▶ _ASSIGNMENT_
Extract, word for word, each line from the line holding "The height and" through the end of the records. Omit every picture.

▶ _SUPPLIED INFORMATION_
= = = = =
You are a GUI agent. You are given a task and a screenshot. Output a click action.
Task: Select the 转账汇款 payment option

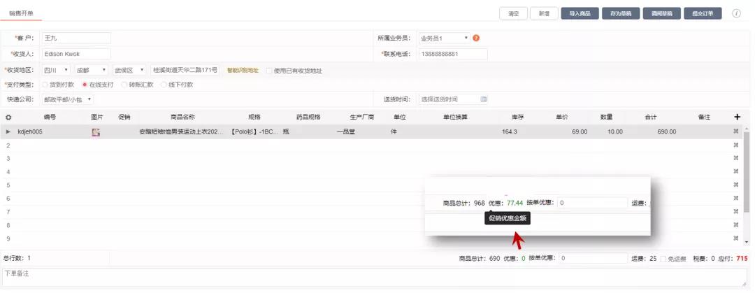point(124,85)
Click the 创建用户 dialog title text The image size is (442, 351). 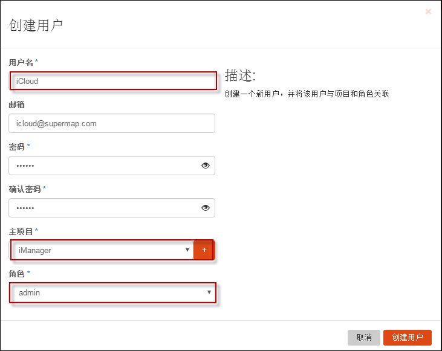coord(36,25)
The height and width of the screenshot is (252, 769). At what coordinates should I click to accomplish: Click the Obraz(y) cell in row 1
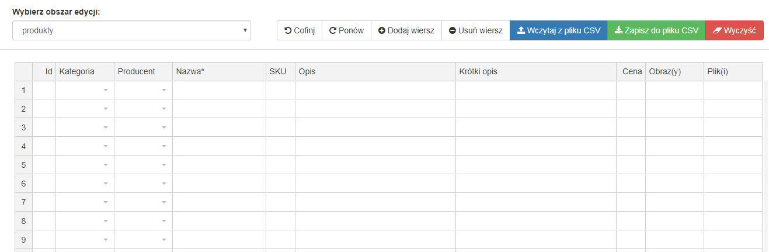tap(675, 90)
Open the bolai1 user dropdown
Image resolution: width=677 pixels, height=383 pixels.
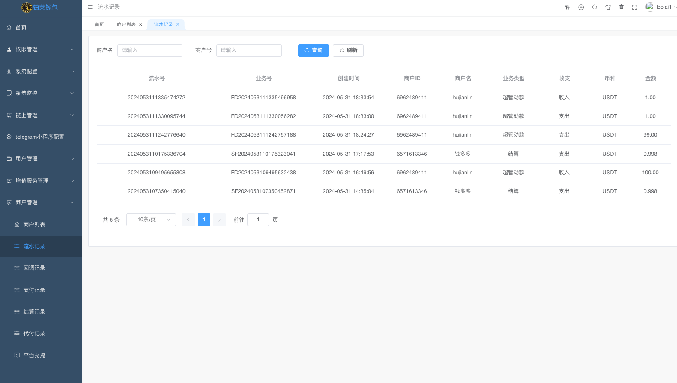click(661, 7)
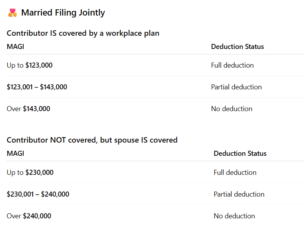Click the MAGI header above the $230,000 row

click(15, 153)
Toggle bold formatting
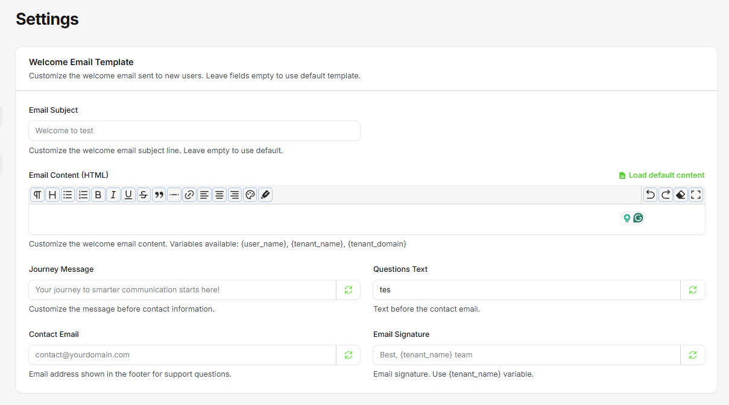The image size is (729, 405). [x=98, y=194]
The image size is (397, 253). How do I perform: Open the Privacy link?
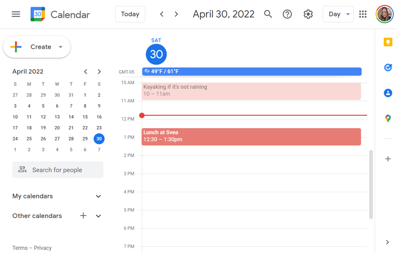43,248
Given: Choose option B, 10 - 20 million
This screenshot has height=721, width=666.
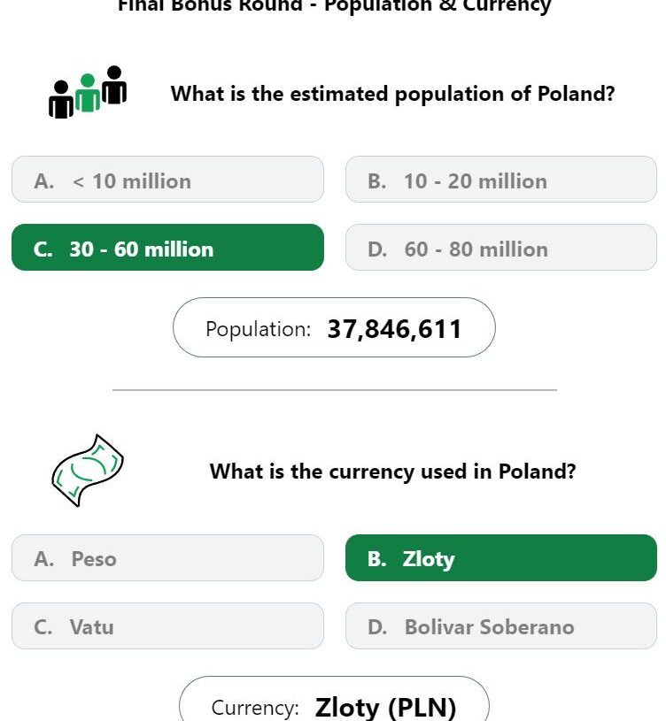Looking at the screenshot, I should pyautogui.click(x=500, y=180).
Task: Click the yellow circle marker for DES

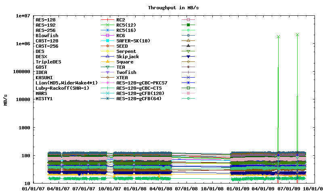Action: 107,51
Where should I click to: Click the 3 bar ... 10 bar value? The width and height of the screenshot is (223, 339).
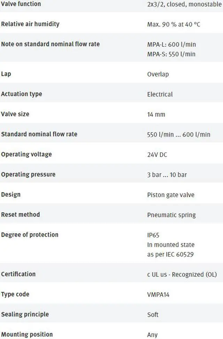click(167, 175)
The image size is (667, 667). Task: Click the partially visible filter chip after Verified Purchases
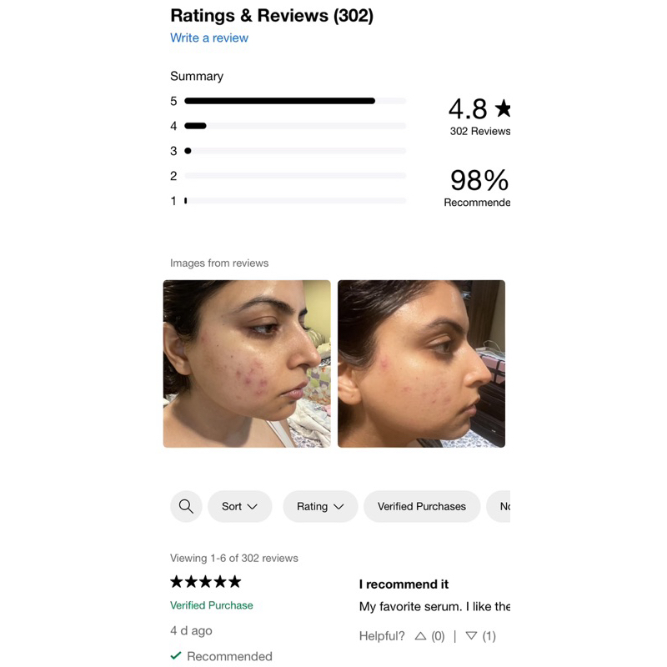click(500, 506)
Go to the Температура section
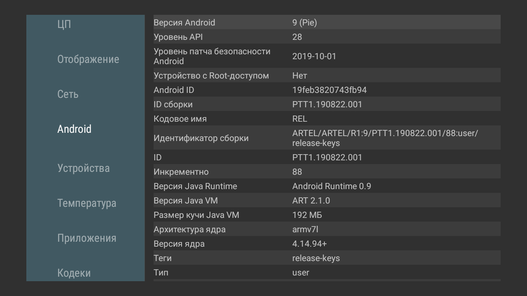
= = = = =
▶ _TASK RESPONSE_
The height and width of the screenshot is (252, 769). At what coordinates should I click to accomplish: Click the Obraz(y) cell in row 1
tap(675, 90)
Open the bolai1 user dropdown
Image resolution: width=677 pixels, height=383 pixels.
click(661, 7)
Click the MAGI header above the $230,000 row

click(15, 153)
Toggle bold formatting
The image size is (729, 405). [x=98, y=194]
The image size is (397, 253). How do I perform: Open the Privacy link?
43,248
Given: Choose option B, 10 - 20 million
This screenshot has height=721, width=666.
Looking at the screenshot, I should pyautogui.click(x=500, y=180).
Task: Click the yellow circle marker for DES

Action: 107,51
Where should I click to: Click the 3 bar ... 10 bar value? The width and height of the screenshot is (223, 339).
click(167, 175)
The image size is (667, 667). Task: Click the partially visible filter chip after Verified Purchases
click(500, 506)
Go to the Температура section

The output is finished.